Duration: 4:7
Rachel Bolstad (Senior researcher NZCER) and Dan Milward (CEO Gamelab) talk about the benefits of using games as an environment for learning. They discuss how playing games allows students to build knowledge and create things they’re interested in to see what they can do with it. Dan shares how in a workshop where students are creating games, they’re learning computer programming, the theory of game design, and the subject matter the game is about all at the same time.
Rachel Bolstad
What I think is unique and interesting about games as an environment for learning is that they let players do things that can often be hard to do in real life. And they let them explore and try things in a sort of safe environment.
So, there’s things you could do in a game like Civilisation that you could never do in real life, but yet, it lets you test things out, and build stuff, and blow stuff up and rebuild it. And doing that, I think, gives people an opportunity to see the world in a different way that’s often hard to do in our ordinary lives.
I think I would encourage teachers to go exploring as well because there’ll be all sorts of games out there that do things that perhaps you didn’t think that a game could do.
One game that’s recently come out that’s had a big profile is a game called “Never Alone”. And what’s interesting about this game is that it was developed with a native Alaskan Community as a way to preserve and share their language, stories, and cultural perspective on the world through a really engaging game.
Another game that I like is called “Citizen Science”. In this game you are solving a problem and the problem is that your local lake is polluted. So you take your dog down to go for a swim in the lake and you can’t because it’s so filthy. It’s actually dangerous. And so the question that this game puts to you is, “What’s happened here? How did our lake end up like this?” And it puts you in a position where you’re actually a changemaker. You’re trying to address this problem, and it brings in all sorts of science, and it helps learners to see how real science measures the health of water.
The beauty of a game is that it can collapse a hundred years into a single game. So in the game you can travel both backward in time and forward in time, so it allows people to see these complex environmental processes in a way that is often difficult to see in real life because we can’t necessarily see what our environmental choices now will lead to in 10 or 15 years. But we need to be able to think in those ways.
Dan Milward
We run workshops and I’ll give you an example of one.
We took a historical character – we took Isaac Newton. And we created a resource whereby students had to create their own game where apples would fall out of trees, and they would have to create a programme where the character in the game would have to pick up those apples and throw those apples.

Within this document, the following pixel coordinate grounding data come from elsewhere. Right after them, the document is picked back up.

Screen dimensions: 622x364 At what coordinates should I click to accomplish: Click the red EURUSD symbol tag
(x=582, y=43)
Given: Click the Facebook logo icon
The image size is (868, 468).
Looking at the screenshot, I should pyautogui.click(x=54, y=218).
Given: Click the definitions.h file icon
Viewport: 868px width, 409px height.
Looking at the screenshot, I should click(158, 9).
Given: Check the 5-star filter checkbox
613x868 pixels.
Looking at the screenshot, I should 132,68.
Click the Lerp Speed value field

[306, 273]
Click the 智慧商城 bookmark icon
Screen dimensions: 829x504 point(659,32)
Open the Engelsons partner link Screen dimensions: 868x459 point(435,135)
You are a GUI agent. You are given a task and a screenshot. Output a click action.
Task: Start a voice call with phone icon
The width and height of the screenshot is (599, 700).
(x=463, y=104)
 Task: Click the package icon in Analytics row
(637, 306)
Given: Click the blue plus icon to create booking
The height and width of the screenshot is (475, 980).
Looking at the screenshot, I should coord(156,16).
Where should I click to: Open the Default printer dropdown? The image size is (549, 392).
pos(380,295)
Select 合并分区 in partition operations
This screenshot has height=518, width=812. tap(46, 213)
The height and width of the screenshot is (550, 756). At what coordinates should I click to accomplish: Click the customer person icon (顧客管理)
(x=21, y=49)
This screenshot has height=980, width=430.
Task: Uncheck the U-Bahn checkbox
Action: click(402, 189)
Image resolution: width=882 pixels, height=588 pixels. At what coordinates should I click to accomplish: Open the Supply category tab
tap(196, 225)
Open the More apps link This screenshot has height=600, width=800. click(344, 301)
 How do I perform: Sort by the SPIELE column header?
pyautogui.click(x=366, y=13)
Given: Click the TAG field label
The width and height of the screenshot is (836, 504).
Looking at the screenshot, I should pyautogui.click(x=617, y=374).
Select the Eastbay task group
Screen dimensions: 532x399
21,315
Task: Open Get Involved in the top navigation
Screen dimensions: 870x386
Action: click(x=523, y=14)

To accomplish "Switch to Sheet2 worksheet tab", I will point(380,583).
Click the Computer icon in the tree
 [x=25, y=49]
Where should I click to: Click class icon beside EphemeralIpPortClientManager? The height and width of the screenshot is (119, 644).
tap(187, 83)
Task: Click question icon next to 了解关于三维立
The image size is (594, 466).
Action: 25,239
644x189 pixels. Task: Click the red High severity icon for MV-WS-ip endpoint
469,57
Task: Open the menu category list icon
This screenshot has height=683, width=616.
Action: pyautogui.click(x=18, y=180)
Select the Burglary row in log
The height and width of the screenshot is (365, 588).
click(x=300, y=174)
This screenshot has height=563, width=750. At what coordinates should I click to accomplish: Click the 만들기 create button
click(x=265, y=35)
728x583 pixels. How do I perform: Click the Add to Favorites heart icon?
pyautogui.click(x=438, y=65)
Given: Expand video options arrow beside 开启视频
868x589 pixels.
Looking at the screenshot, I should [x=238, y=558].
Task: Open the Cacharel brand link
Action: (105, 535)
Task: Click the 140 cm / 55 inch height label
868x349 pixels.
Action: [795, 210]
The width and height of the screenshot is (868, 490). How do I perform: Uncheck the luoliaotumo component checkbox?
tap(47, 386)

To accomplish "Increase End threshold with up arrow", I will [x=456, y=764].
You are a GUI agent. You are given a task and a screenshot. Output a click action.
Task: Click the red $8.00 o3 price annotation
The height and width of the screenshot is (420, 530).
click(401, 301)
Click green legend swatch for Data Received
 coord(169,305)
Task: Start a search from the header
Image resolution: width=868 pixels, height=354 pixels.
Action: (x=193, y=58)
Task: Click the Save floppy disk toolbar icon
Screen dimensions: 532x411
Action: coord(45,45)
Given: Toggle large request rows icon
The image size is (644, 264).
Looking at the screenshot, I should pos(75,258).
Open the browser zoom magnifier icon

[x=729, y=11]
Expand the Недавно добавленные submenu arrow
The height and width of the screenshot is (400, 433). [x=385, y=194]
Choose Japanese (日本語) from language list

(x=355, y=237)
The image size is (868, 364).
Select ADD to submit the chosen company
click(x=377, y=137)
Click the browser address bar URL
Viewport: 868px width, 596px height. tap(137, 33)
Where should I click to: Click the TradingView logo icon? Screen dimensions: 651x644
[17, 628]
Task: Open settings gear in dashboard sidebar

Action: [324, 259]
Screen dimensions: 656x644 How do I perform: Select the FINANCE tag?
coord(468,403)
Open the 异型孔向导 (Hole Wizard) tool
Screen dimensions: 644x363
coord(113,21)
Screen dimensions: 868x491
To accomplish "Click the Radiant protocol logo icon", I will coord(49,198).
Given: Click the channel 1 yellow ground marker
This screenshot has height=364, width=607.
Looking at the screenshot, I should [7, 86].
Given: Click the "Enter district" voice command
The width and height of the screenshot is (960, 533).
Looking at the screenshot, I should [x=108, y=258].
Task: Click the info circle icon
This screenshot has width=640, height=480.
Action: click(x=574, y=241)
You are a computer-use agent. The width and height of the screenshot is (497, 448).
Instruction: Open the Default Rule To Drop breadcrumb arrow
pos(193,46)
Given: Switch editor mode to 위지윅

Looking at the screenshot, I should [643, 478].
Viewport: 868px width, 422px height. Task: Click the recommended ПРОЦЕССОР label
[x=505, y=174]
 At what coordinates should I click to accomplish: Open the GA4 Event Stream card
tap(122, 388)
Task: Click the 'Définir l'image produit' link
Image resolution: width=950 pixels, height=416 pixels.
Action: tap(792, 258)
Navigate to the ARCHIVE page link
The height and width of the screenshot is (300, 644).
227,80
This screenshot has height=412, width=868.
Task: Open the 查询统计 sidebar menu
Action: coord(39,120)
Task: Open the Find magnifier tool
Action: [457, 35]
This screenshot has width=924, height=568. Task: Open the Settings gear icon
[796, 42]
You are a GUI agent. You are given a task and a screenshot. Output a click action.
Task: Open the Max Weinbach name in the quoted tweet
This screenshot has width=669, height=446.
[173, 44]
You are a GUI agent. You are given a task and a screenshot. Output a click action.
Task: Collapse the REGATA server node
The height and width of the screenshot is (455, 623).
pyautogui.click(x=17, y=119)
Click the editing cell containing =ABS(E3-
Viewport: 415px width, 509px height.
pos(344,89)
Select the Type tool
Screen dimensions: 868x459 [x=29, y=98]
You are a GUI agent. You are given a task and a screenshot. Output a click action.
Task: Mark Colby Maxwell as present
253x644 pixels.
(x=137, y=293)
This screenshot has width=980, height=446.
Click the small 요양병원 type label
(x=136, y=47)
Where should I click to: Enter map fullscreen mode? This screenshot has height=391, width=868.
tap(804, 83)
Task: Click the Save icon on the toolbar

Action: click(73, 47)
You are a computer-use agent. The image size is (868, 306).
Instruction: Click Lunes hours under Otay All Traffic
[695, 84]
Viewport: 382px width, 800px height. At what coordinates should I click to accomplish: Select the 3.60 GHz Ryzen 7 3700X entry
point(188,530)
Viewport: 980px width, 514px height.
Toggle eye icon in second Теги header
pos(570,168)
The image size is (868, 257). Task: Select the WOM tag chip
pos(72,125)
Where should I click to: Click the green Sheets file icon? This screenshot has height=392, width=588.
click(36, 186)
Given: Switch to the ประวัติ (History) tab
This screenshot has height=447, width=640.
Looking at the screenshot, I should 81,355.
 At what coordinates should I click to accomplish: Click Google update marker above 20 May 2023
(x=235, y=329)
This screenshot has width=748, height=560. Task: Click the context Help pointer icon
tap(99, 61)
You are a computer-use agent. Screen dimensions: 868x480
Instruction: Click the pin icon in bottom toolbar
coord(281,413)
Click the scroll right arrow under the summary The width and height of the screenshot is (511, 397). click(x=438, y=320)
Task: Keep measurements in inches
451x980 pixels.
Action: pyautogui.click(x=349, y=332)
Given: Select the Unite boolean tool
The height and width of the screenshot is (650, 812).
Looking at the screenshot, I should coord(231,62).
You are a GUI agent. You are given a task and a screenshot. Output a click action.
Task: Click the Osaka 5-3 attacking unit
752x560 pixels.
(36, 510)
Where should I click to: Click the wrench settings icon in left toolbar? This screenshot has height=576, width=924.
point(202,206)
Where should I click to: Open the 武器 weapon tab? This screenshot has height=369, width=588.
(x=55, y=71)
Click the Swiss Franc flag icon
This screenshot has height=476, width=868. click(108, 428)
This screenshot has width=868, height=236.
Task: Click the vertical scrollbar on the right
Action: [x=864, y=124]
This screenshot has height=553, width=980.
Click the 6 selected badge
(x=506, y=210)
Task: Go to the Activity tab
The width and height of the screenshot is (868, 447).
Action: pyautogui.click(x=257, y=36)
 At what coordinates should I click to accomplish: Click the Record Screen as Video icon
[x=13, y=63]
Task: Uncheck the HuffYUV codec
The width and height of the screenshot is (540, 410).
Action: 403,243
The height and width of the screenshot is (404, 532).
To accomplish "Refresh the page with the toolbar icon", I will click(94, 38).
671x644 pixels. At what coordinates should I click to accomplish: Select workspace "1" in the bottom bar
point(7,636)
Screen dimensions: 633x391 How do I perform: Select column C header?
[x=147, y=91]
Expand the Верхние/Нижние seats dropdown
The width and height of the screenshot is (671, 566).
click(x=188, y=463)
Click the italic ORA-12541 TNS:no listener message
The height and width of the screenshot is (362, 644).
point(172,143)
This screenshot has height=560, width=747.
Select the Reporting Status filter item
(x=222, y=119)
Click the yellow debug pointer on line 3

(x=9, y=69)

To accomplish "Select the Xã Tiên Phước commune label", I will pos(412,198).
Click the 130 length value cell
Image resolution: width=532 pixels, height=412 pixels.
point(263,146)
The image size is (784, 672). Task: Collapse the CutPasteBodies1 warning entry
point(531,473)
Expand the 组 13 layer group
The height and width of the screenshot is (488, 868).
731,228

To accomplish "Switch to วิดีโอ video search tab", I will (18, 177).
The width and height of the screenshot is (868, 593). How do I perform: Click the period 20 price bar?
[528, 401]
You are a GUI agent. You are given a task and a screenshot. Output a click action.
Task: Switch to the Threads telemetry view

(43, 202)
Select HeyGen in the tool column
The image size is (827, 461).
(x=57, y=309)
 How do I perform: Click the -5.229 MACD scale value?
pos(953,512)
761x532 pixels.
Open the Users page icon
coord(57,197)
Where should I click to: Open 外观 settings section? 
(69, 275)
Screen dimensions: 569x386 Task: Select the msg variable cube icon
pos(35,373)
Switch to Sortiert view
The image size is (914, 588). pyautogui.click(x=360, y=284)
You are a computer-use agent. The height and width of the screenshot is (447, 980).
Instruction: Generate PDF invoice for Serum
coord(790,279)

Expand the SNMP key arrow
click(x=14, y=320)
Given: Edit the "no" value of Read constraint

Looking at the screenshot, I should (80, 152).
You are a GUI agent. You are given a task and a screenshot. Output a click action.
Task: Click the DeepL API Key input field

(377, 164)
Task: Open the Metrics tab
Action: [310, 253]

And in doing a workshop like that, they’re learning computer programming, they’re learning about a historical figure, they’re learning about maths and physics, and they’re learning about the theory of game design all at the same time.
Rachel Bolstad
Why I think game environments that allow learners to create and build and explore are really interesting, is in the power that they’ve got to let kids build knowledge, create things they’re interested in to see what they can do with it.
It’s a very personalised experience because as a teacher, you can’t necessarily predict, or even dictate, what kids might do with these tools, but actually letting them explore and experience and then seeing, what do they do, and using that as a basis for thinking about where you and the learner might go next in taking that thinking deeper, I think, is a really exciting opportunity.